_WHAT IS NEEDED_
Reproduce the lines below exactly, from the one containing "You are a computer-use" through the one containing "This screenshot has height=640, width=986.", both included. Leave out any pictures.

_THE RECORDS_
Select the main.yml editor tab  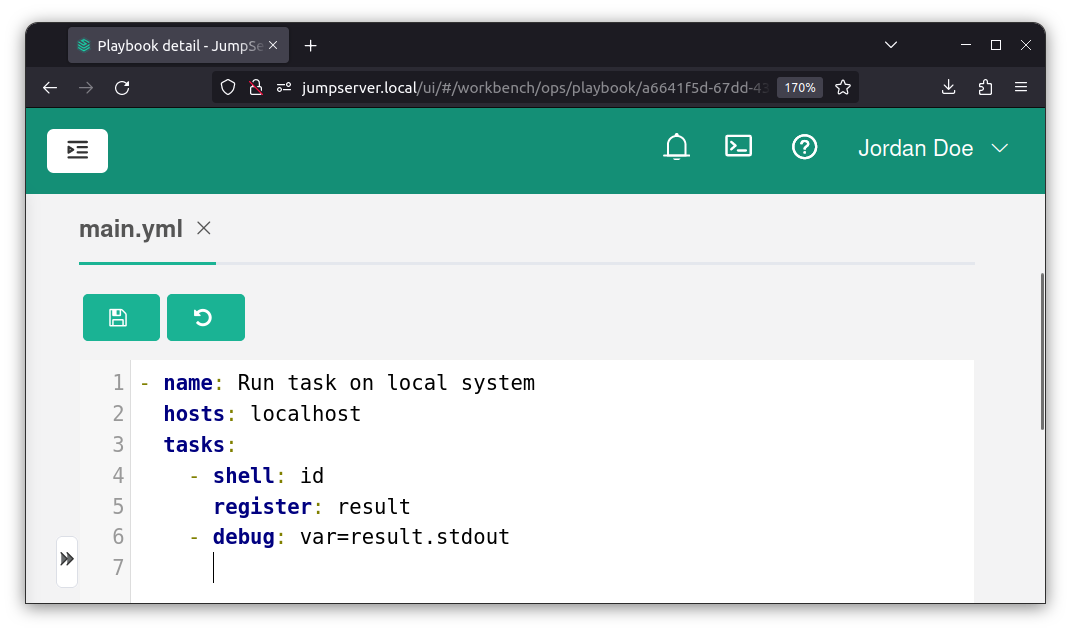click(x=131, y=229)
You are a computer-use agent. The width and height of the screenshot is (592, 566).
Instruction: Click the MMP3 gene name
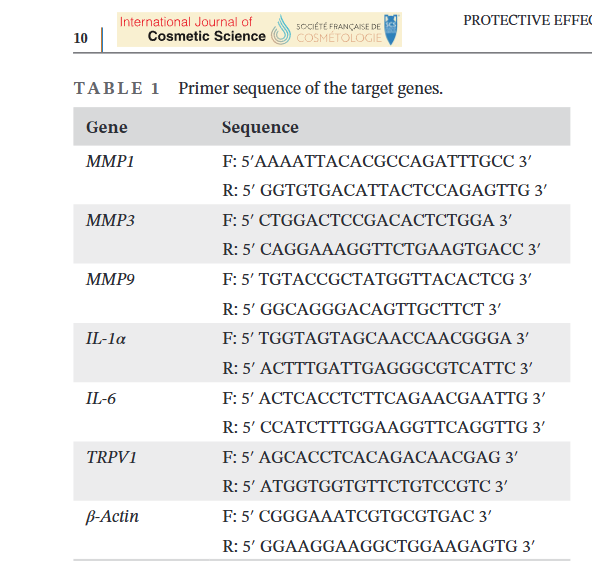110,220
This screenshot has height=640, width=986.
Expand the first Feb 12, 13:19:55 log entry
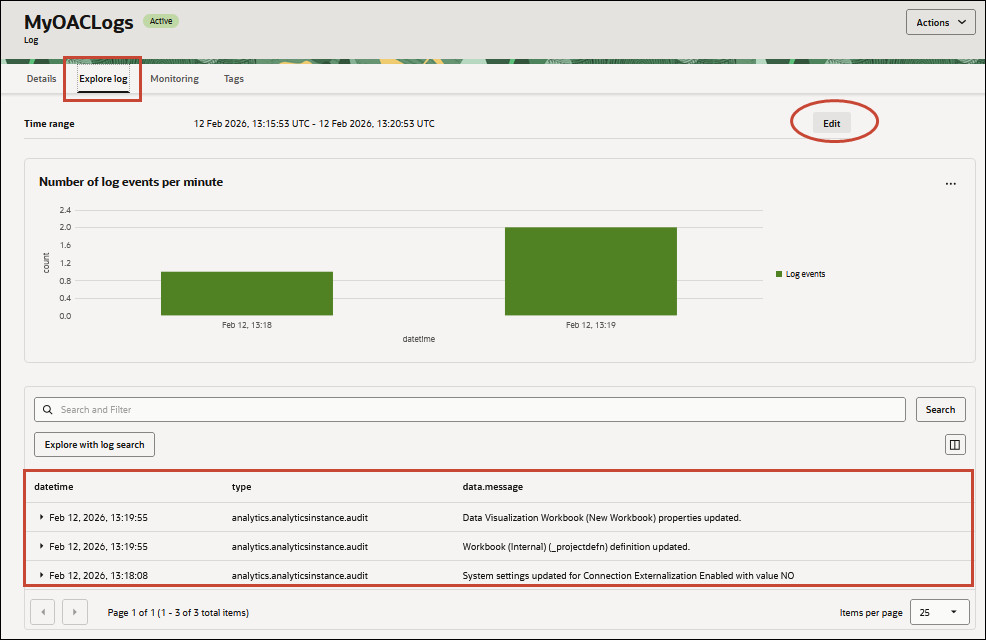[x=39, y=518]
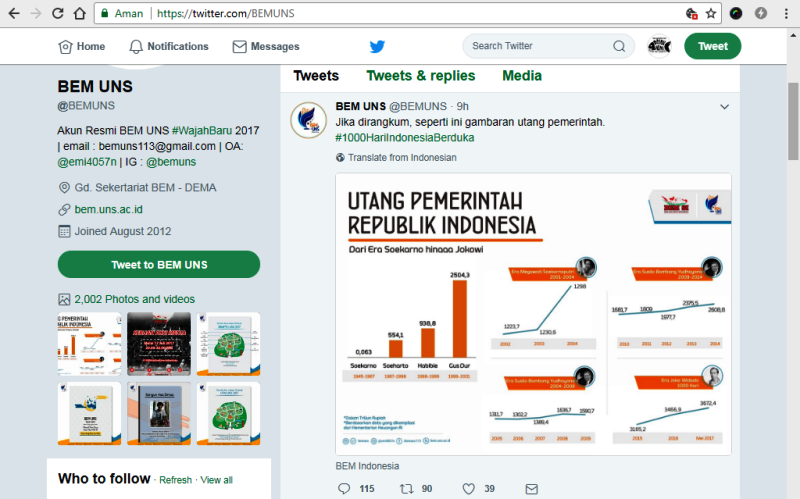Switch to Tweets & replies tab
The width and height of the screenshot is (800, 499).
click(x=421, y=76)
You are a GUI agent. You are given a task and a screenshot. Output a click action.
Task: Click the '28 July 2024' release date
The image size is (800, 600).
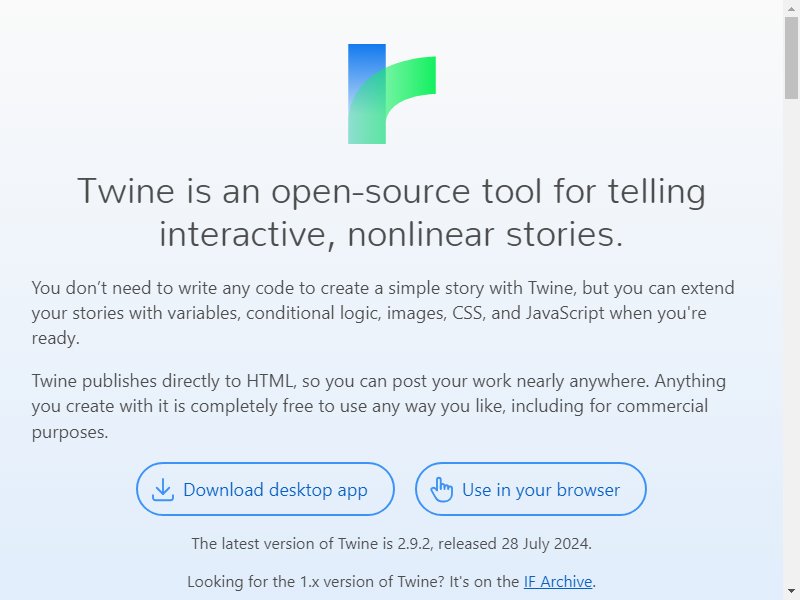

_WORKED SOLUTION_
You are a computer-use agent. The width and height of the screenshot is (592, 566).
Instruction: Click the MMP3 gene name
110,220
This screenshot has height=640, width=986.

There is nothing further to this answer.